The film will be assembled, Anthology style, from existing footage from all manner of sources—television, film, even silent Super 8 footage shot by fans (to which bootleg recordings will be synced)—combined with sit-down interviews with Paul, Ringo, Yoko, Olivia, and a variety of fans who attended the original shows, along, perhaps, with their children and grandchildren.
Sounds like a nice project, with the potential for exciting combinations of raw footage and unreleased sounds.
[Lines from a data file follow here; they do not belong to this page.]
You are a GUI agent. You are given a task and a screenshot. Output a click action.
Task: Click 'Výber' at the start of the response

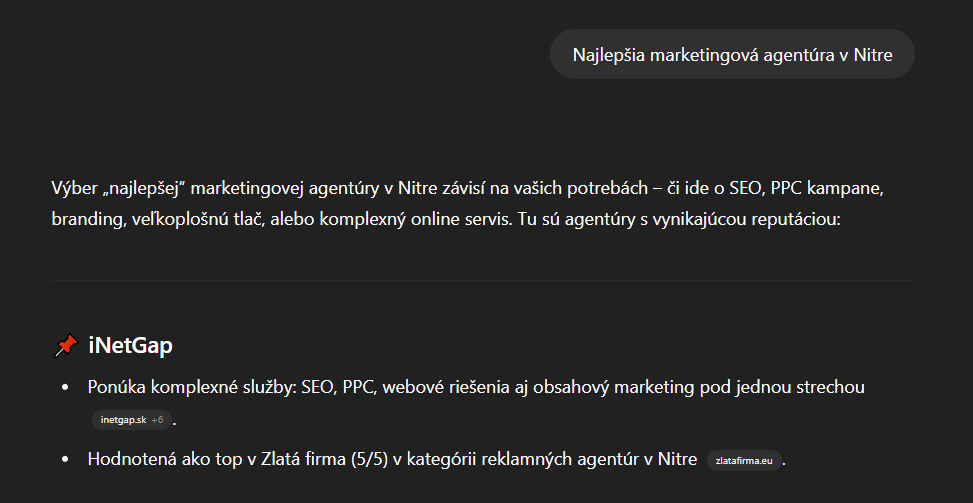tap(71, 189)
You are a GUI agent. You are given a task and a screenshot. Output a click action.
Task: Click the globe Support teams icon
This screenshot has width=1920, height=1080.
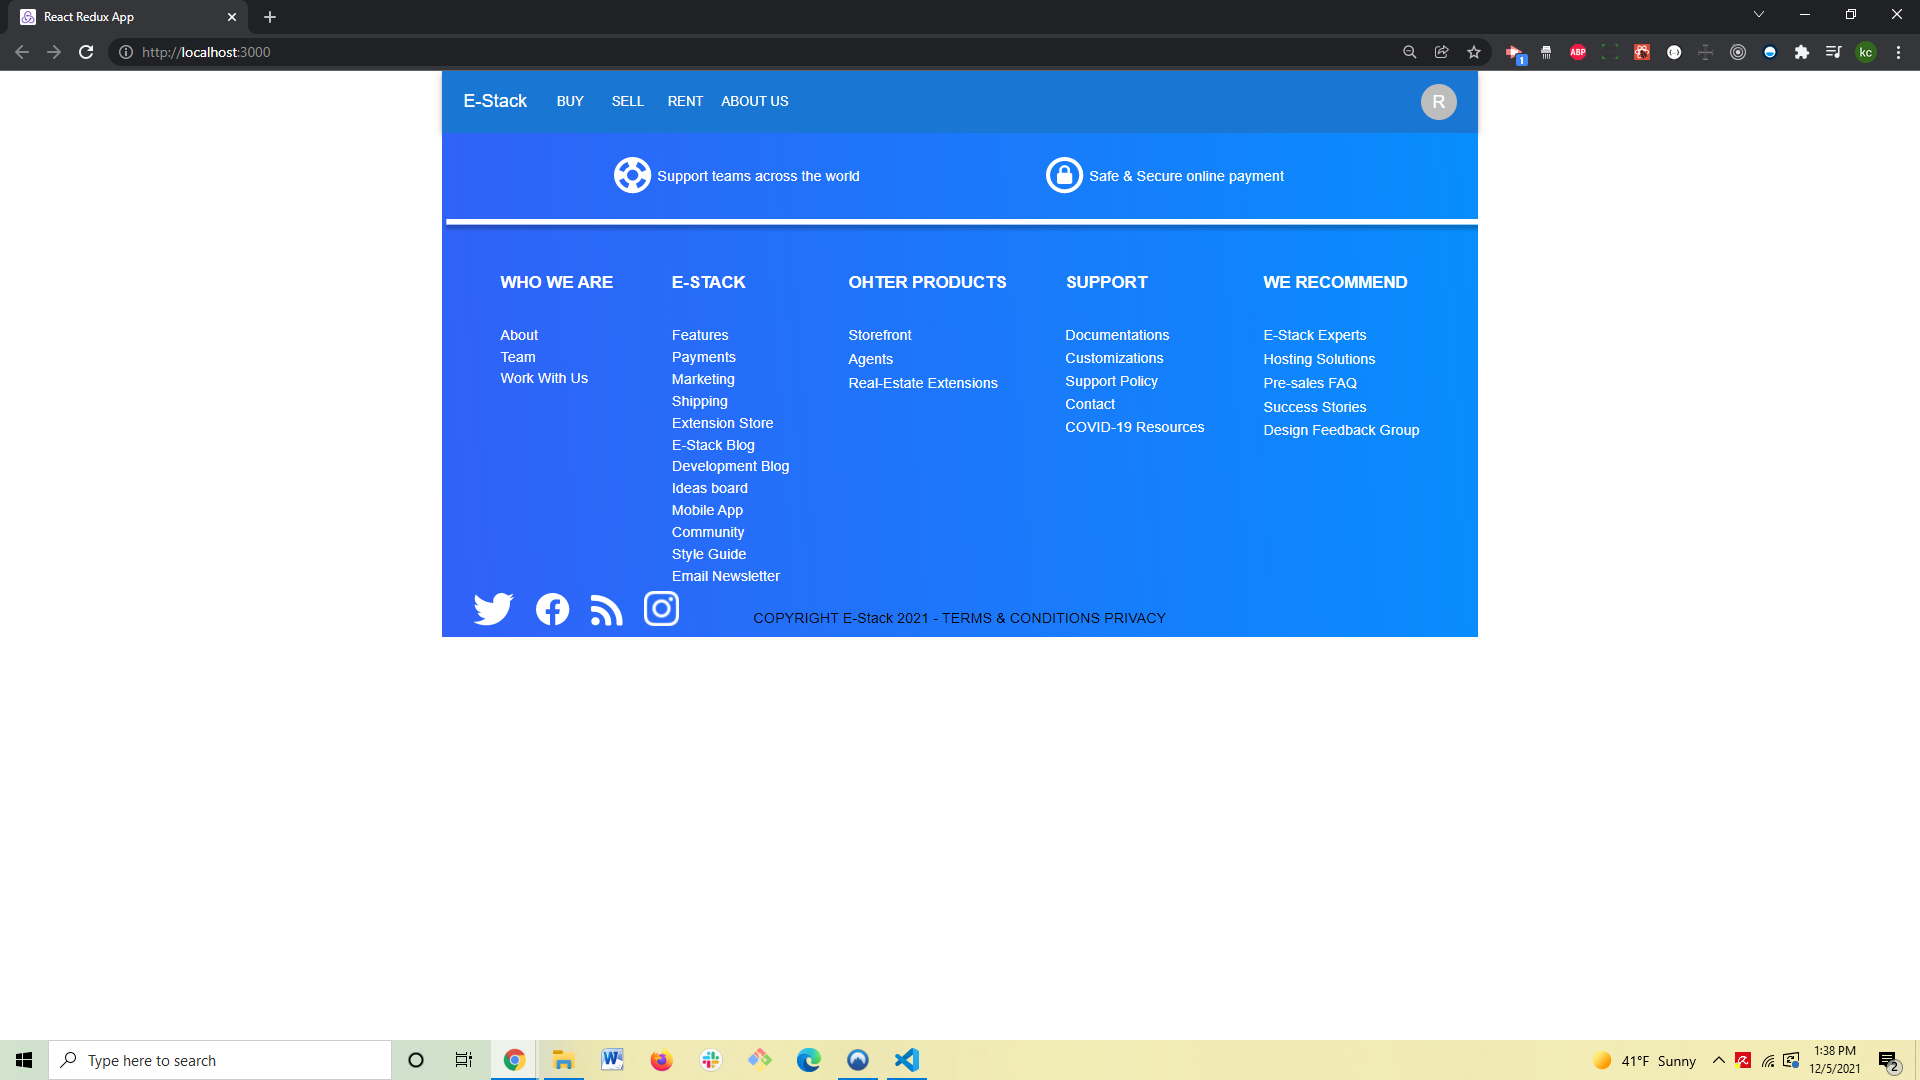(x=630, y=175)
Continues the by now rather impressive lineage of well-done, richly detailed, expansively sourced Beatledocs.
A nice pendant to the Rolling Stone article, for which Howard is interviewed, is that he confirms the provenance of a surprising, not to say stupefying Beatlepic posted here, precisely a year and four days ago.
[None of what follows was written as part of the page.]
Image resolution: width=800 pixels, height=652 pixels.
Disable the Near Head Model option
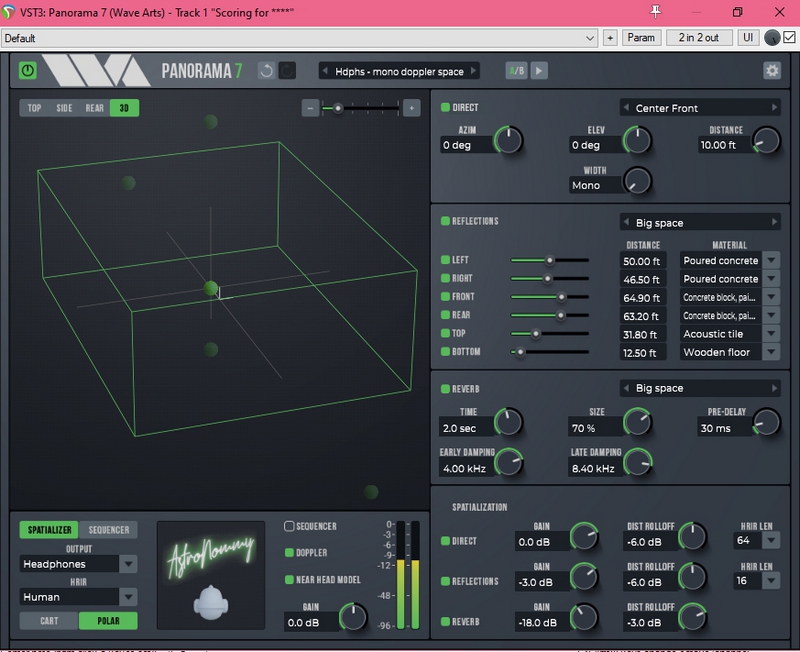coord(290,579)
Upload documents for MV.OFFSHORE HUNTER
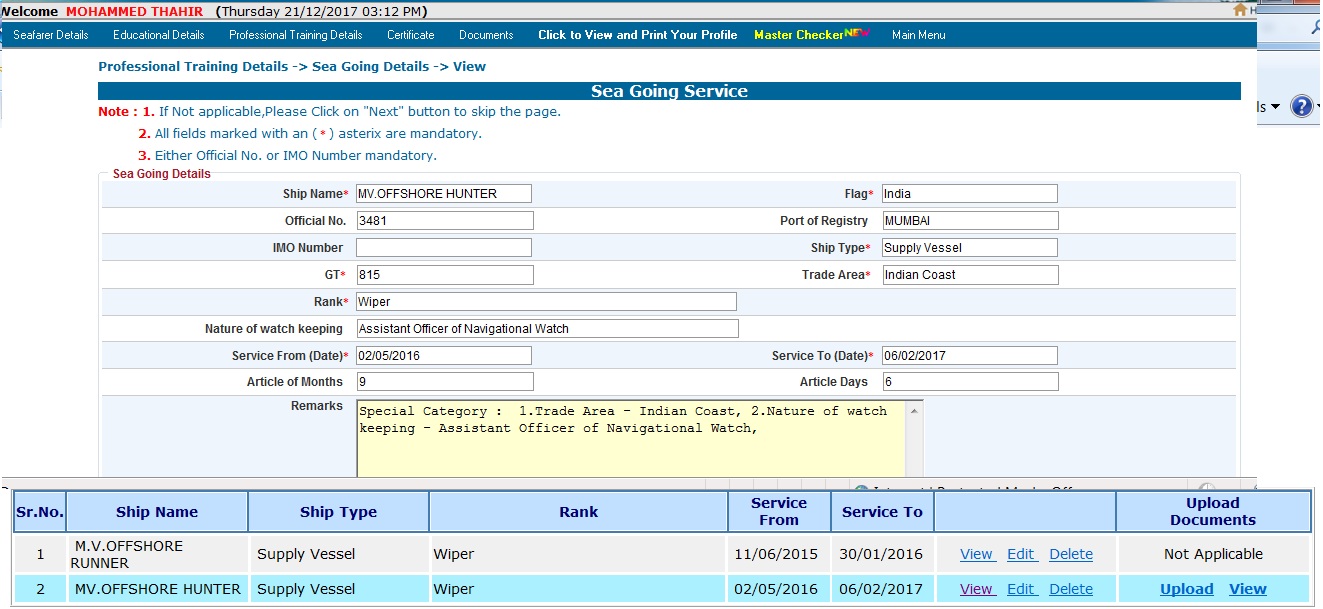1323x609 pixels. (1186, 589)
[MG here: Howard and friends are asking any fans who saw the Beatles live to submit their stories/material for possible inclusion in the film. “We are looking for rare or unusual footage, photographs, and audio recordings, particularly those that highlight the fan experience – what it was like to be a part of the frenzy.” Check it out — and maybe submit a story (or those cufflinks Aunt Mariel ripped off Paul back in Manila) — at The Beatles Live Project.]
Wow, this is great news. The touring period is a fascinating topic, probably the most familiar but least known portion of the Beatles’ career. Some commenters on the RS piece made the interesting point that people like Jane Asher and Pattie Boyd might have a lot to say that’s not been said. And too bad they waited until after Nell died, though surely he wouldn’t have gone “off the rez.”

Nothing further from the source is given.